Шелех хотел что-то объяснить, но вконец рассерженный Лаврентьев, не желая больше слушать, повернулся и пошел в степь.
Сергей Иванович и Остап Петрович никогда не были друзьями, хотя уже много лет работали вместе.
Академик ценил Шелеха. Никто лучше Остапа Петровича не чувствовал грунта, не улавливал малейших изменений его цвета, плотности. Едва под лопатой обнажалось несколько камней, он уже мог безошибочно определить — случайные это камни или начало кладки, вымостки. Говорили, что у Шелеха легкая рука, и он в самом деле обладал необыкновенной интуицией, этим шестым чувством археолога.

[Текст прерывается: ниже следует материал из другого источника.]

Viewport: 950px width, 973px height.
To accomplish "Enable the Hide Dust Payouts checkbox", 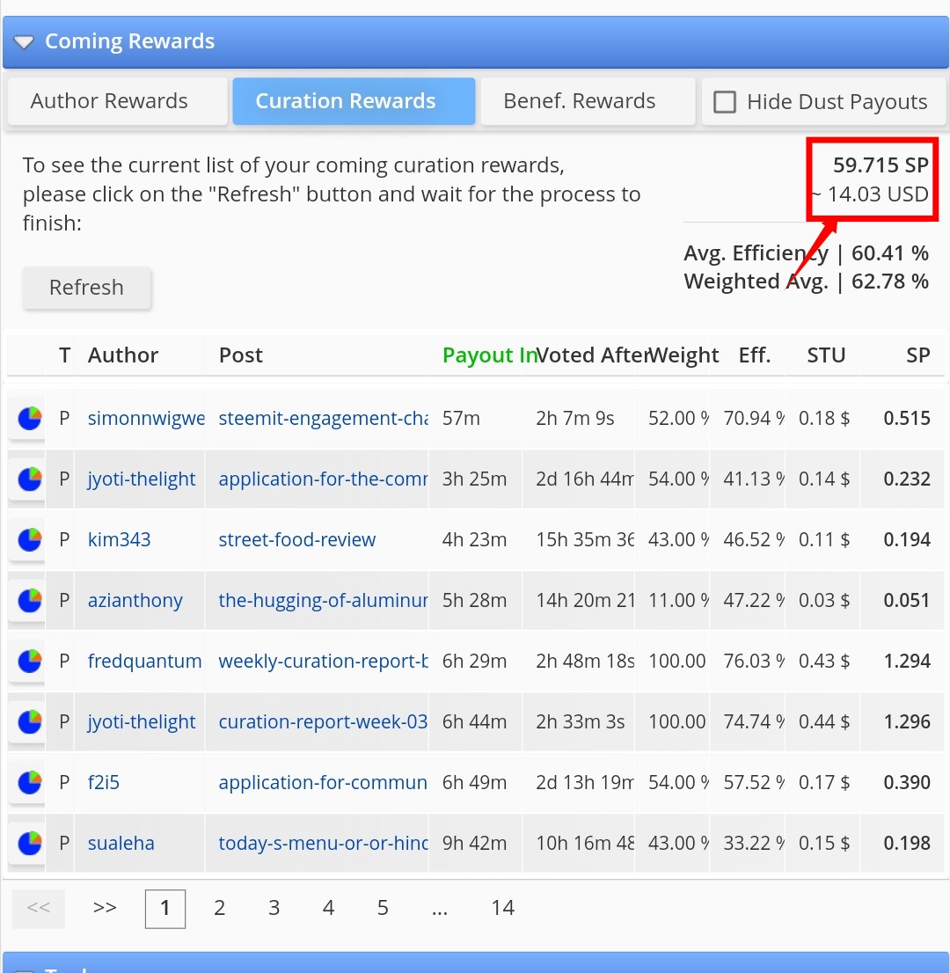I will click(x=724, y=102).
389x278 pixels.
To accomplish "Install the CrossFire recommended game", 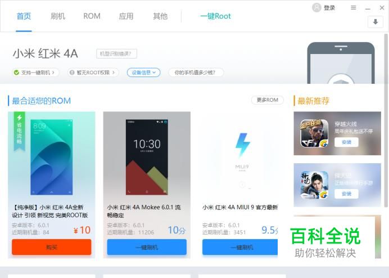I will pyautogui.click(x=346, y=142).
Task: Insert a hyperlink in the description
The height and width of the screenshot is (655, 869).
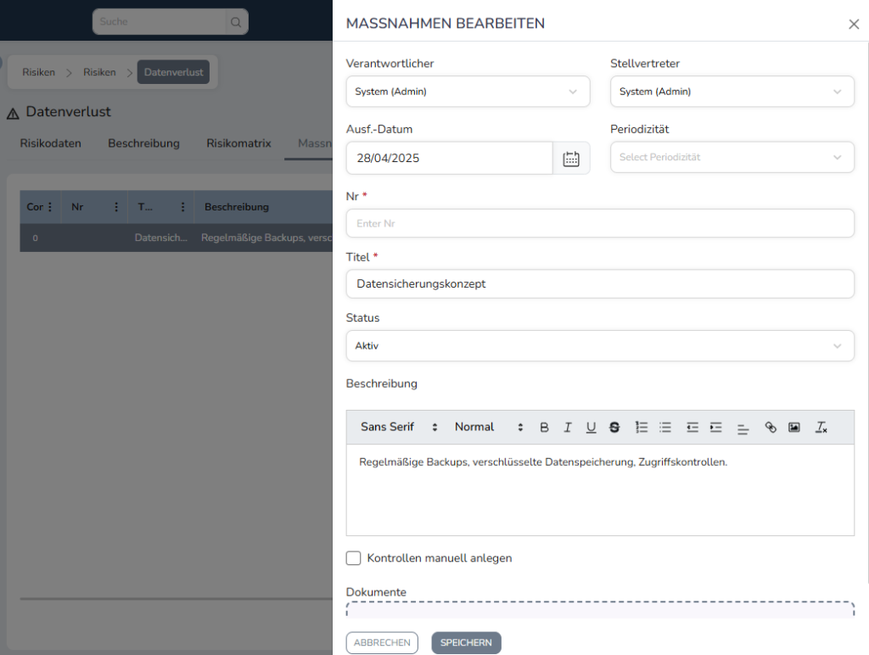Action: pyautogui.click(x=771, y=428)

Раскопщик он был виртуозный. Но хороший раскопщик — это еще не археолог.
Сергей Иванович никогда не показывал виду, но, отдавая должное Шелеху, в глубине души жалел его, считая, что ученым он так и не станет. И сам Шелех, оставаясь наедине с собой, с болью признавал, что он только ремесленник. Пусть отличный, но ремесленник, и что Лаврентьев это знает, пожалуй, даже лучше, чем он сам.

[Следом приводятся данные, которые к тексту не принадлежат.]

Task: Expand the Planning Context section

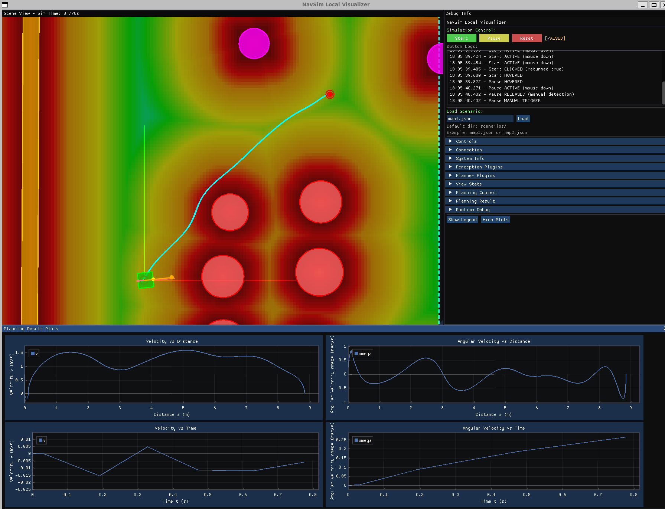Action: 476,193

Однажды на раскопанной эосской улице сделали вертикальный разрез, обнаживший весь пятиметровый культурный слой, в котором один на другой напластовались следы всех эпох жизни города — от его рождения и да гибели.
К отвесной земляной стенке подошли Лаврентьев и Шелех. Сергей Иванович был взволнован. Обрывки кладок и кости животных, камни и пепел, черепки и куски угля из давно потухших очагов, словно строчки в распахнутой книге времен, отмечали век за веком. Перед глазами будто оживал Эос.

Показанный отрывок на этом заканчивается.